I know the story. I understand it. I believe it.
I am so thankful for it.
But it’s details are a relentless read.
It hurts so much—all that chaos and cruelty.
Such bloodlust stirred on that Preparation Day.
The Friday the Jewish leaders worked frenzied to make all
the silence of Saturday possible.
His own people.
Screaming for his death.
They wanted him gone.
They eventually succeed but not before Pilate tried to set
Jesus free.
He found no basis for the charges.
He couldn’t believe what all those religious people were
asking him to do.
In defense of Caesar? Really? Did anybody buy that?!
Pilate’s disdain for this whole matter seems evidenced in
his sign.
“Jesus of Nazareth, King of the
Jews.”
There. For all who passed by and viewed the humiliation and
cruelty of crucifixion. Pilate proclaimed in his posted sign that this man
represented the very Jews who demanded his execution.
And then.
The Jewish leaders pester further, after Christ’s death,
wanting their mess cleaned up completely so they could offer their next day to
the Lord.
The marching mass of religious outrage storming satisfied to
their own quiet Sabbaths with tables laid to break bread and pour wine
remembering the Giver of All.
It is entirely possible to honor God's law zealously while completely missing the point.
It is entirely possible to honor God's law zealously while completely missing the point.
Just like I've read chapter 19 my whole life and missed a most fragrant point.
"Later, Joseph of Arimathea asked Pilate for the body of Jesus...He was accompanied by Nicodemus. Nicodemus brought a mixture of myrrh and aloes, about 75 pounds."

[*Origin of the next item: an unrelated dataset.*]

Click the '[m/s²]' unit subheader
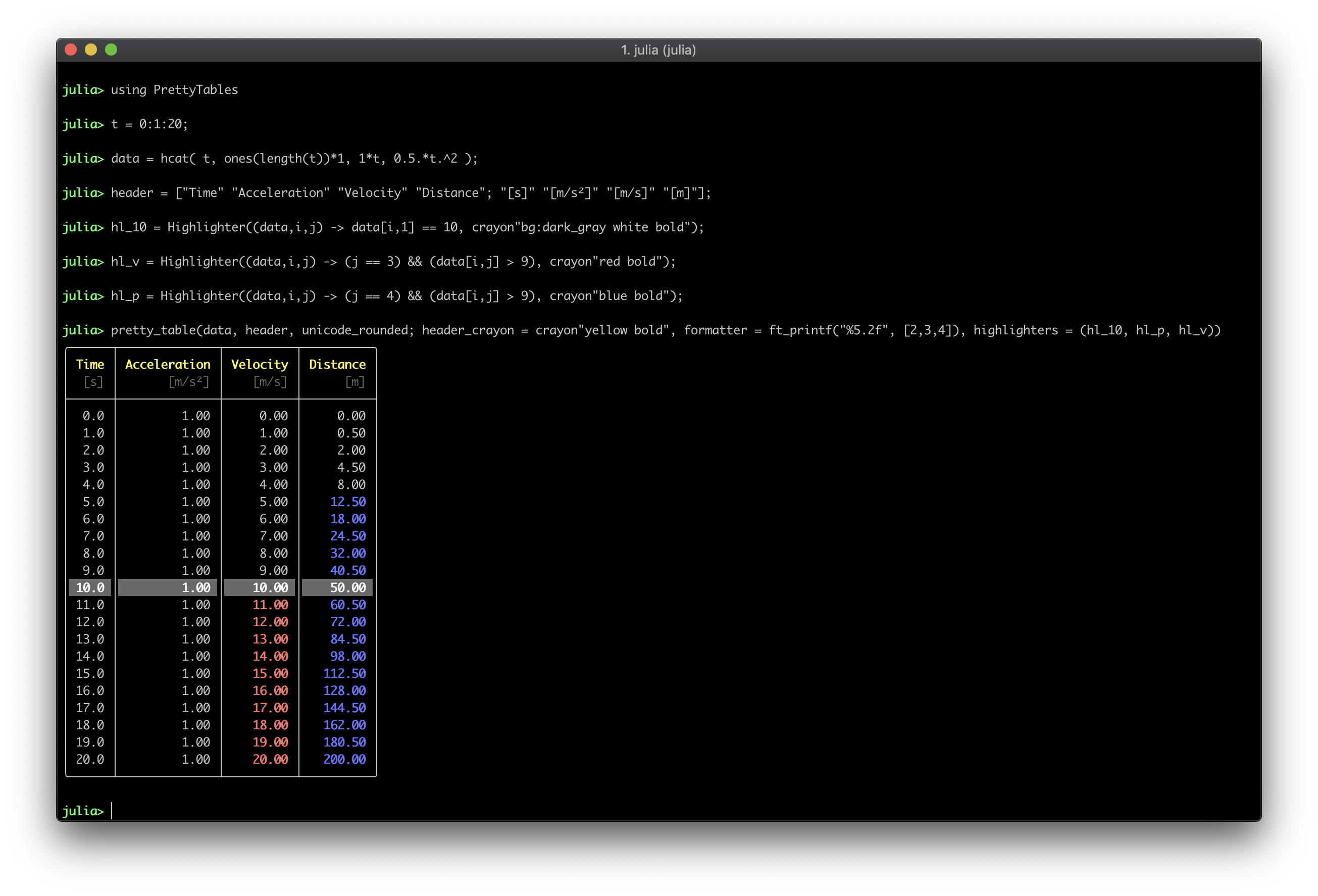The image size is (1318, 896). tap(188, 382)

The victorious leaders of God's people slip off to their homes as Friday evening falls, while two of their own set a sepulcher stage for the greatest Sunday morning in all of time.

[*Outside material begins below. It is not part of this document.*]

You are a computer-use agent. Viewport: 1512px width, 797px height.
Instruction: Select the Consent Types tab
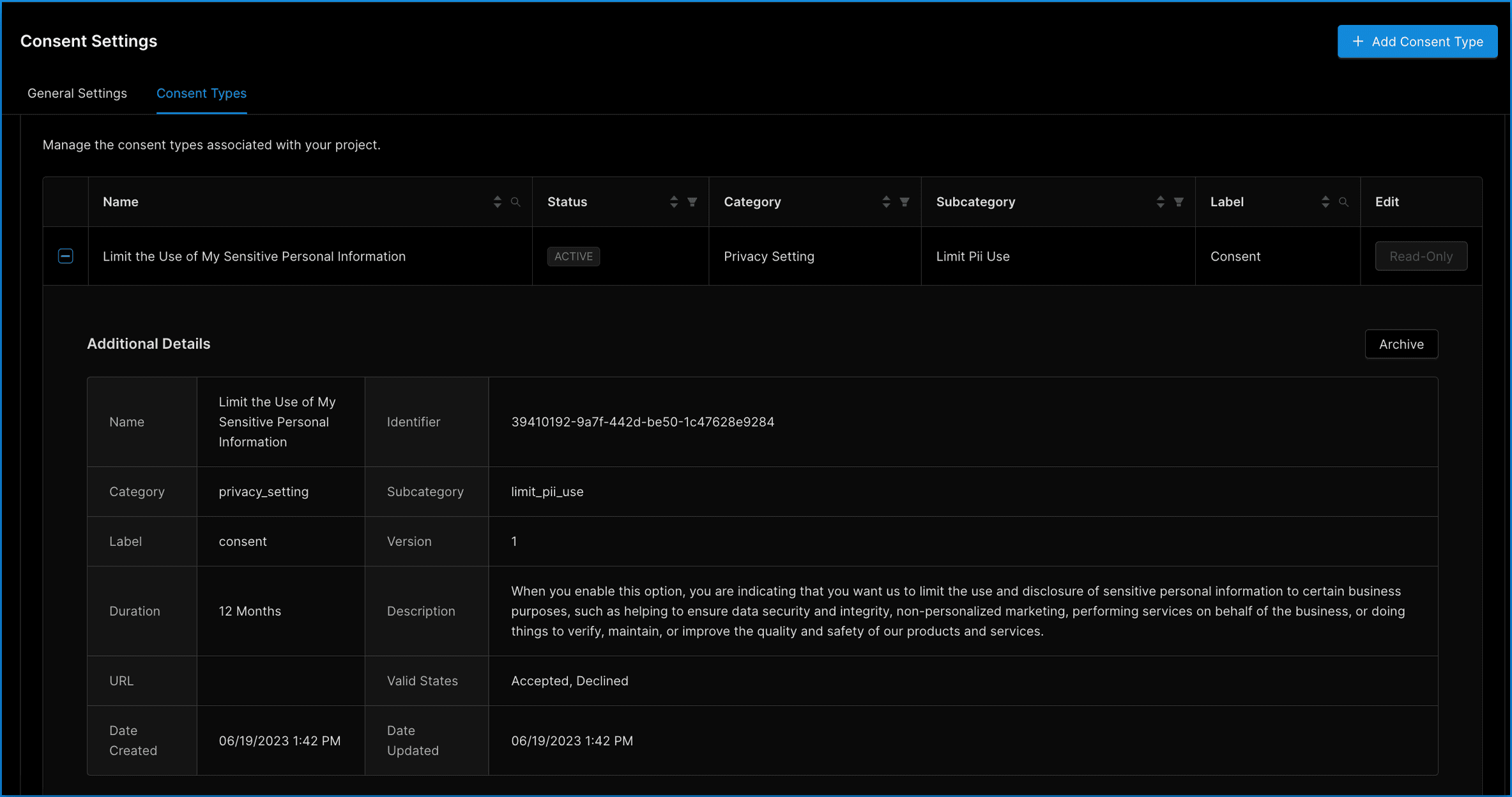pyautogui.click(x=201, y=93)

Two Jewish leaders came to clean up the mess created by
their brothers. Their community. Their church.
Joseph of Arimathea and Nicodemus.
With 75 pounds of spices.
Seventy-five pounds?
As if seeing it for the first time, this gives me such
pause. When we travel internationally we spend some days weighing and repacking
our bags to meet airline restrictions. Currently we are allowed 50 lbs per bag
but in our early days of missionary travel we were allowed 70lbs per bag.
I became very adept at judging the weight of 70lbs. If I
could just barely lift it off the floor, we were near 70lbs. I can lift 50lbs
with more ease, but 70lbs makes me strain substantially and I could certainly
not carry that weight very far at all.
Nicodemus brought 75 pounds of spice. From his home? Or a
shop?
He carried all that weight from a distance. Not smallish bags tucked into pockets.
75 pounds!
A very heavy load of aromatic scent lugged through town to
settle around the broken body of an executed man.
An extravagant and obvious outpouring.
Two wealthy Jewish men, who did not even dare to openly
proclaim their adoration of the living man Jesus, now blatantly grieving all
the mess of that Friday with their honorable wrapping and setting into place
and tidying of the oozing cruelty. They
must have had large households and servants, but they did not send others to do
this job for them. They made themselves unclean (Numbers 19:11) by doing it
themselves.
With 75 pounds of sweet telling spices announcing them as
they moved to do so.
“…everyone will know that you are
my disciples, if…”
Joseph and Nicodemus, in that defeated and crushing hour,
finally stepping up to the plate.
Finally standing pungent into the mess around them exuding
testimony.
WE BELONG TO THIS
ONE!
Love.
Sunday’s dawn hadn’t crept over the horizon yet, but it was
winning already.
Two previously secret believers now reeking loud with all
their smelly devotion.
Friends…
Where are your spices?
That moment when it becomes ALL and EVERYTHING and
EXORBITANT.
That moment when He steals your whole, whole heart.
When it doesn’t matter if they smell you coming. If they
know of your radical passionate love.
In chapter 19 we agonize at the cruelty and we grieve in the
sepulcher, but it’s not just Sunday’s dawn that eases us into hope.
Reconciliation and redemption were already streaming as two
leaders settled the cloths around Jesus broken body.
The love scent overwhelming.
This chapter will remain very hard to read, but I must hear
it and absorb it and smell it anew.
That brand new burial cave holds a treasure.
Meet me there.
Don’t be afraid.
And bring your spices.
“By this everyone will know that
you are my disciples, if you love one another.”